Home > HowTo > Update or insert rows in SQL

Update or insert rows in SQL

Some operations are not as easy in SQL as in procedural or imperative languages. For example while it is very intuitive to make an update or insert (also known as “upsert”) operation on a std::vector in C++, it is tricky in SQL. The upsert operation is: update data if already in the set and insert it otherwise.

As for recursion in SQL, the way to perform an upsert depends on the DBMS and its version.

This article introduces different methods to upsert data in a table. Many solutions are introduced because not all DBMS are compatible with SQL:2008 and the MERGE statement. As of today, it is compatible from these versions:

MySQL does not provide this statement but its own SQL extentions:

Microsoft SQL Server 2000 and 2005 don’t provide this feature but upsert is possible using the output clause for the UPDATE statement.

Finally, the only solution I am aware of for PostgreSQL is to use a cursor and test each line: rows existing in the target table are updated and the others are inserted.

Beware: all examples were written under Microsoft SQL Server 2008 (except the MySQL part).
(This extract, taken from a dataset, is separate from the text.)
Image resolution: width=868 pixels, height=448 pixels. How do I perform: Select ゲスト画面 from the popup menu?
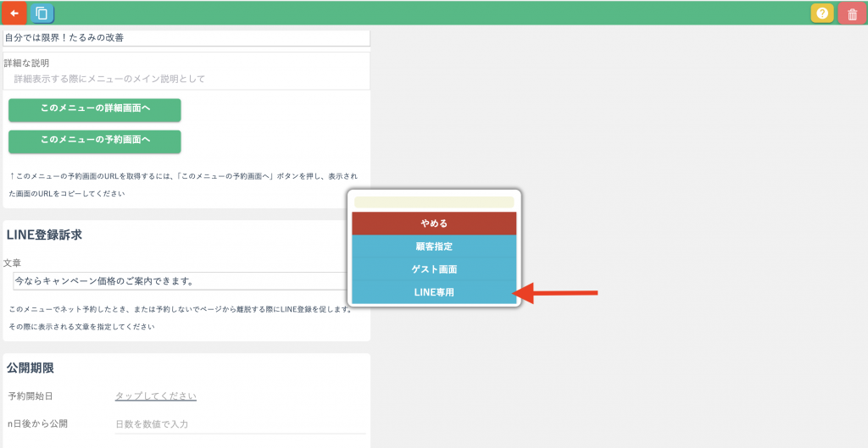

They may use some specific code but should remain fully understandable by everyone used to SQL.

Dataset

Before introducing all methods, let’s set up the sample data.

@tUsers is the working table. It contains a list of users with one particular field: active. When inserting data, this field is not set.

declare	@tUsers		table
(
	id		int		NOT NULL,
	firstName	varchar (30)	NOT NULL,
	lastName	varchar (30)	NOT NULL,
	active		tinyint		NULL
)

insert into @tUsers	(id, firstname,	lastname)
values	(1, 'Clément', 'Perrod')

insert into @tUsers	(id, firstname,	lastname)
values	(2, 'Thomas', 'Dupont')

insert into @tUsers	(id, firstname,	lastname)
values	(3, 'John', 'Doe')

The table contains the following rows:

id	firstName	lastName	active
1	Clément	        Perrod	        NULL
2	Thomas	        Dupont	        NULL
3	John	        Doe	        NULL

@tStaging will be the source table for upsert in @tUsers. Some rows are new and others are just an update for the active field.

declare	@tStaging	table
(
	id		int		NOT NULL,
	firstName	varchar (30)	NOT NULL,
	lastName	varchar (30)	NOT NULL,
	active		tinyint		NULL
)

insert into @tStaging	(id, firstname,	lastname, active)
values	(1, 'Clément', 'Perrod', 1)

insert into @tStaging	(id, firstname,	lastname, active)
values	(3, 'John', 'Doe', 0)

insert into @tStaging	(id, firstname,	lastname)
values	(4, 'Elise', 'Duffin')

insert into @tStaging	(id, firstname,	lastname)
values	(5, 'Anonie', 'Mousse')

The table contains following rows:

id	firstName	lastName	active
1	Clément		Perrod		1
3	John		Doe		0
4	Elise		Duffin		NULL
5	Anonie		Mousse		NULL

Methods

MERGE statement

The easiest way to perform upsert is to use the MERGE statement introduced by SQL:2008. Its syntax is pretty intuitive: different treatments are applied on the target table using data from the source table depending on a merging clause. In this article it is used for upsert, but it is also possible to use it to delete data in target table.

MERGE 
    [ TOP ( expression ) [ PERCENT ] ] 
    [ INTO ] <target_table> [ WITH ( <merge_hint> ) ] [ [ AS ] table_alias ]
    USING <table_source> 
    ON <merge_search_condition>
    [ WHEN MATCHED [ AND <clause_search_condition> ]
        THEN <merge_matched> ] [ ...n ]
    [ WHEN NOT MATCHED [ BY TARGET ] [ AND <clause_search_condition> ]
        THEN <merge_not_matched> ]
    [ WHEN NOT MATCHED BY SOURCE [ AND <clause_search_condition> ]
        THEN <merge_matched> ] [ ...n ]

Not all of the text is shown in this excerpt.